El caso es que ahora contemplo entusiasmado cómo esos años de travesía del desierto han quedado definitivamente atrás. Hoy todo el mundo está empeñado en ser conservador. FAES, que parece una franquicia para sordos, ha afeado a la Conferencia de Acción Política Conservadora (Conservative Political Action Conference) no ser lo suficientemente conservadora. Los conservadores son ellos. Jo, jo, jo. Qué risa, a estas alturas. Embalados, se marcan hasta un requiebro confesional: «La convención de Washington ha tenido de “conservadora” lo que el Palmar de Troya tuvo de católico».

Hasta mi admirado Ignacio Peyró, que no se olvidó de vivir, escribe en El País en la misma línea. No le gusta el estilo sport de triatleta de Santiago Abascal y no lo considera conservador. Yo jamás dejaría de considerar conservador a Peyró, que ha conservado muchas cosas muy bien, como su interés por la buena prosa, por la buena mesa, por la mejor Inglaterra.

Creo que aquí está el quid de la cuestión, y lo creo porque no lo digo yo sino Paul Valéry: la cuestión fundamental del conservador es la respuesta que da a la pregunta sobre qué merece la pena conservar.
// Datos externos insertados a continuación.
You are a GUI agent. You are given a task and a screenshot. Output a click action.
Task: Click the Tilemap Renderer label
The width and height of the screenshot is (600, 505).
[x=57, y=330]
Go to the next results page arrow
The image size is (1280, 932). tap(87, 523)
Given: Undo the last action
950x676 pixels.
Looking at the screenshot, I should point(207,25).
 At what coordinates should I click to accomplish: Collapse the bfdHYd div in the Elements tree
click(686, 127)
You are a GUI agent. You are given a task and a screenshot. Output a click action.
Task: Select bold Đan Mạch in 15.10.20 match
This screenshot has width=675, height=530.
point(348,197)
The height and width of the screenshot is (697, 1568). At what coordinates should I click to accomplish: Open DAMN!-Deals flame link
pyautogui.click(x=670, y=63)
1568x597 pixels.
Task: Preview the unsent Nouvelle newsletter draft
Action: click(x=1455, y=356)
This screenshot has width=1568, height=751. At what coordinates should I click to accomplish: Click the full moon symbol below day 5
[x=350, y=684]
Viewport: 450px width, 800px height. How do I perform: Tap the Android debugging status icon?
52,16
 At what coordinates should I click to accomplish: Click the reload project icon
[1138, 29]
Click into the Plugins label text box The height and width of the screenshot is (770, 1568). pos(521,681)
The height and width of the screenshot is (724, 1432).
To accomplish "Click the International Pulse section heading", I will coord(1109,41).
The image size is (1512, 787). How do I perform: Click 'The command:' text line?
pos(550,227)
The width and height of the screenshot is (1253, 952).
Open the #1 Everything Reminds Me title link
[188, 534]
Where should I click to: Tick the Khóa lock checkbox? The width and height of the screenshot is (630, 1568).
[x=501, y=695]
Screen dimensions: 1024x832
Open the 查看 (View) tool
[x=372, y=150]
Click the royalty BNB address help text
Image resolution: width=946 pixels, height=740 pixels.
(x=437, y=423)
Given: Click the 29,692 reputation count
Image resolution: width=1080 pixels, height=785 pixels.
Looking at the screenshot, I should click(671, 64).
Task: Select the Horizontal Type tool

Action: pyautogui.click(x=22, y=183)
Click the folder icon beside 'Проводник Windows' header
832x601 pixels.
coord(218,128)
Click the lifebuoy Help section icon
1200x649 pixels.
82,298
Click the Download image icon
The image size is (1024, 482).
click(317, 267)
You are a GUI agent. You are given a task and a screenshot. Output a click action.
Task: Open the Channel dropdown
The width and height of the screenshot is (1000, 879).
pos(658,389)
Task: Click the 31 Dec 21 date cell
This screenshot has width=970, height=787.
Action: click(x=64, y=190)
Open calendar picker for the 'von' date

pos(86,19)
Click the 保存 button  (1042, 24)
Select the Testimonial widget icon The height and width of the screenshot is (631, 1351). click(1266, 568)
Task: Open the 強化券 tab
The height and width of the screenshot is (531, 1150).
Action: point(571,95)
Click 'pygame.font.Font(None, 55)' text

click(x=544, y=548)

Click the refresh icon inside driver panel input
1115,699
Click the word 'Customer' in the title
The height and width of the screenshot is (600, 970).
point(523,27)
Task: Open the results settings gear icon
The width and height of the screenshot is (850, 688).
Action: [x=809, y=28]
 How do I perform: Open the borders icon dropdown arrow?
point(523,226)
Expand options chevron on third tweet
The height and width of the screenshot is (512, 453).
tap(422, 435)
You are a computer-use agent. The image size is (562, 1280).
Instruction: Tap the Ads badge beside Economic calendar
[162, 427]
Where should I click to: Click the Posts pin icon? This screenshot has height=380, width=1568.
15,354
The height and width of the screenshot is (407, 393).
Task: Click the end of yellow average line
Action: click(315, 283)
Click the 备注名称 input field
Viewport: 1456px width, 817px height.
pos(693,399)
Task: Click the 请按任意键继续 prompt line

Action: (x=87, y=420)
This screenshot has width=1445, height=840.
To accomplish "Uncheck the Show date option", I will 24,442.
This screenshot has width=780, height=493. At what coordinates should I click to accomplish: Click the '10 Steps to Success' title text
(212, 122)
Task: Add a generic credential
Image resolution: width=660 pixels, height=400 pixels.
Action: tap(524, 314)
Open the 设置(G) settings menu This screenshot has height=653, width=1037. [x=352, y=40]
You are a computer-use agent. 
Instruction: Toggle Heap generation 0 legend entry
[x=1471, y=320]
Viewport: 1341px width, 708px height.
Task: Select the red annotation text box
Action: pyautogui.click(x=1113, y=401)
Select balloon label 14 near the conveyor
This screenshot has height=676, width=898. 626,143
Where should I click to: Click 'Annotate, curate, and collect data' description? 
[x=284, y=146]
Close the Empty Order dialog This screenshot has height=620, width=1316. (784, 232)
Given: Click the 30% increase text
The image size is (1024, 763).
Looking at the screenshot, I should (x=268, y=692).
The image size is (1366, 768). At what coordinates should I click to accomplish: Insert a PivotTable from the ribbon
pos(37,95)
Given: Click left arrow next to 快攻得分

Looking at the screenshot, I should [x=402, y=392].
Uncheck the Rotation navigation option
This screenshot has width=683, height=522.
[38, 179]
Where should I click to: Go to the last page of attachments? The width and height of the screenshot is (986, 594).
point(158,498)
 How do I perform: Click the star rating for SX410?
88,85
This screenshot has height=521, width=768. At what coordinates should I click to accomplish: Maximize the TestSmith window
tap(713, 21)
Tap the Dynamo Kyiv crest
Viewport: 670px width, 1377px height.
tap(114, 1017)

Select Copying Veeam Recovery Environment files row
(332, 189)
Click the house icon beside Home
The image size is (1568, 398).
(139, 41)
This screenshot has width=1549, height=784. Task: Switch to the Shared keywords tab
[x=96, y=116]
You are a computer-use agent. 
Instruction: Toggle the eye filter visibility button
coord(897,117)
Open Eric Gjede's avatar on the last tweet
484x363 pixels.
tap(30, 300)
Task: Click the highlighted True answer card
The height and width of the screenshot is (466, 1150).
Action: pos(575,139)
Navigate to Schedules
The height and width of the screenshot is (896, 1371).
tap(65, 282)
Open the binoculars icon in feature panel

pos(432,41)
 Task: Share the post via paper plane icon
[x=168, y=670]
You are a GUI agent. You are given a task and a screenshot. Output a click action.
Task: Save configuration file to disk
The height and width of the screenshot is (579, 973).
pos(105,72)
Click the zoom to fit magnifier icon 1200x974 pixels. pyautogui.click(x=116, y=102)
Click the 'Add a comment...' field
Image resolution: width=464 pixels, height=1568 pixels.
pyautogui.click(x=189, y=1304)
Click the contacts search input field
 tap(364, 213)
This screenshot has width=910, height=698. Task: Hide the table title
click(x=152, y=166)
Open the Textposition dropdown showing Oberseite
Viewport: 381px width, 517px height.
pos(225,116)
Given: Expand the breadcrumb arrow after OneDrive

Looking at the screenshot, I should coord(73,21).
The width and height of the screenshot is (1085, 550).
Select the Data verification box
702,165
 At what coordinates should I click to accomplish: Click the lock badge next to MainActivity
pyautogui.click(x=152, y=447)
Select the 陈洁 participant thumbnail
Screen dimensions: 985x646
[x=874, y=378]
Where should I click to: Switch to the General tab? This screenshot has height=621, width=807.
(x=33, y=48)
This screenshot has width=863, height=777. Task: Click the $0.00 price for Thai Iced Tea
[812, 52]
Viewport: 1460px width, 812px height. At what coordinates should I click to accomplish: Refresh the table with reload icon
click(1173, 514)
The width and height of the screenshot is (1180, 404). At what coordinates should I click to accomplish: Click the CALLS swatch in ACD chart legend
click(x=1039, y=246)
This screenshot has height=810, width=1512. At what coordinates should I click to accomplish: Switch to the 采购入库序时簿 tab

Si uno cree que merece la pena conservar la etiqueta y los zapatos Oxford (por decir), tendrá toda mi solidaridad, y que cuente conmigo para echar la tarde; pero que no cuente para negarle el título de conservador a quien quiere conservar la unidad de España, la importancia del acceso a la propiedad privada de los jóvenes o que trata de ponerle un freno al aborto.

No hay una ortodoxia conservadora, aunque algunos conservadores queremos conservar también la ortodoxia católica. Lo dijeron Michael Oakeshott, Peter Viereck, João Pereira Coutinho, Josep Pla, Russell Kirk, Olavo de Carvalho…, cada uno con su acento y su entonación: el conservadurismo es un instinto o un sentimiento que cree que merece la pena dar la batalla —en un frente o en otro— al progresismo y la revolución. En cuanto tal, no admite ortodoxia, sino gradación.

No siendo una ideología come il faut, caben todos. No se puede depurar a ningún conservador ni negarle tal condición porque su sensibilidad no coincide con la mía. Lo más que se permite es distinguir entre unos conservadores y otros según qué cosas elijan defender. Están los famosos conservaduros, o conserva-euros, para los que la economía (suya) es lo único que importa. Luego están los conservaestatus. Y podríamos seguir. Hay algunos conservadores que sólo quieren conservar el nombre de tales cuando otros defienden la bandera, pero que, si no la defiende nadie, ellos la sueltan con asco. Tiene razón Peyró en que hacen falta muchos matices, pero está de más poner a nadie en el índice.

Mi matiz es que el mejor conservadurismo será el que defienda la verdad, la belleza y el bien. Con la medida de los trascendentales, puede uno encontrar unas propuestas conservadoras más valientes y atrevidas, y otras más tímidas y ventajistas. Hay que escucharlos a todos dándoles el beneficio del respeto, y aprendiendo (aprehendiendo) de cada cual lo valioso (o lo divertido o bonito) que aporte. Sir Roger Scruton decía que la paronomasia era un programa: ser un conservador es ser un conversador.

Claro que, para mantener la conversación, hay que saber lo que uno prefiere mantener. Por ejemplo, quien defienda la vida, que es lo primero que por instinto de conservación hay que defender, me tendrá muy a favor. También la cultura occidental. Y la libertad de conciencia y la de expresión. Ese contenido de mínimos lo han defendido, en el discutido congreso de Washington, J. D. Vance, Giorgia Meloni y Santiago Abascal. A mí, si me hablan de la filosofía griega, del Derecho Romano y de la fe judeocristiana, entiendo bien qué se quiere conservar, y me intereso.